With only 48 employees, we would spread ourselves too thin if we developed for every system out there. As a game studio, our commitment to certain projects and partnerships excludes other possibilities. Last year, we were given the opportunity to start working on two new games with Sony Computer Entertainment Worldwide Studios Europe XDEV team, and that was a great deal for us since they’ve been a trusted partner for many years. The partnership allows us to continue creating the cool core games we want to concentrate on, and also get our hands on new hardware as soon as it’s available.
Last year we saw Journey and The Walking Dead take home numerous Game of the Year awards. Do you feel like downloadable titles are increasingly expected to compete head to head with retail AAA efforts, at least in quality if not in sales?

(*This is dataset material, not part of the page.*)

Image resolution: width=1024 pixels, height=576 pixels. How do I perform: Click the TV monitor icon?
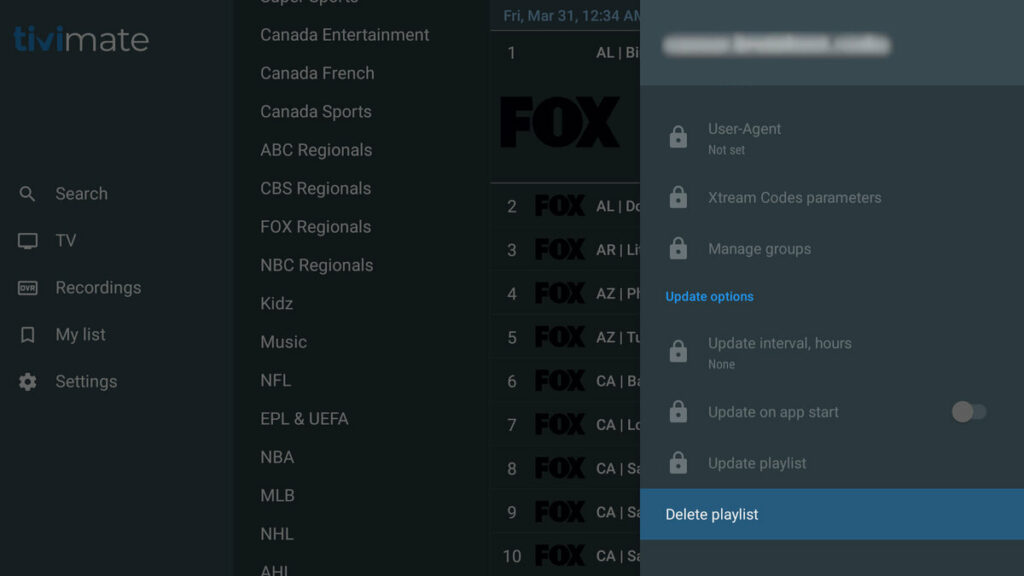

Downloadable titles need to offer different experiences than retail AAA games. Competing directly against those games doesn’t seem to be the current expectation. However, it’s a fact that downloadable games need to deliver on the quality front, and the distinction between the two categories has more to do with scope and certain production values that you would expect only in blockbusters.
In the future, everything will be downloadable, so the distinction between “downloadable” and “AAA” will be increasingly blurred. As you’ve noted, there are already some smaller games like Journey and The Walking Dead that have sold as many copies, if not more than, many bigger-budget AAA titles.
Housemarque has been around for nearly 20 years. How have the challenges associated with being an independent developer changed in that time? Have things grown harder or easier?
When we started, the only way to get your game published was to convince a publisher to fund development and retail distribution. Nowadays, with so many digital channels to choose from, it’s never been easier to get your game out there. Also, developers have more funding options. On the other hand, competition has greatly increased and best practices are changing all the time.
In simplest terms, the challenge for any business is how to grow and adapt to its environment, and build something viable and long-standing. From our perspective, this challenge has never been harder. For example, if a developer chooses to self-publish, then marketing and PR expertise must be in place, and the company must think in terms of customer acquisition. If you choose to run a games service, you need the right personnel to facilitate it. These variables add to the industry’s overall complexity and create signficant challenges.
I notice Outland is the only game that’s released on two platforms. Do you have an aversion to multiplatform development?
We also developed Angry Birds Trilogy for Xbox 360 and PS3, but we prefer to pick our battles and focus on less in order to create the very best game possible. We really like the PS4’s architecture and power – hence, developing our new games exclusively for SCEE is the perfect opportunity for us.
The PC seems to be in the midst of an indie renaissance of late, but Housemarque hasn’t been active on the platform. Do you have interest in working on the PC more in the future?
We certainly would like to be more active on PC, but at the moment we simply don’t have the bandwidth to do much about it.
You dabbled on the iOS with Furmins. What were your big takeaways from that foray into mobile games?
By now, everyone knows how tough the market is for any new developer. Having a good game really isn’t enough. The publishing side of the equation is much more complex than you may be aware of, and it’s hard to breakthrough without significant investment in marketing and customer acquisition. That said, we have a new iOS game in development and this time we are better prepared for the challenge.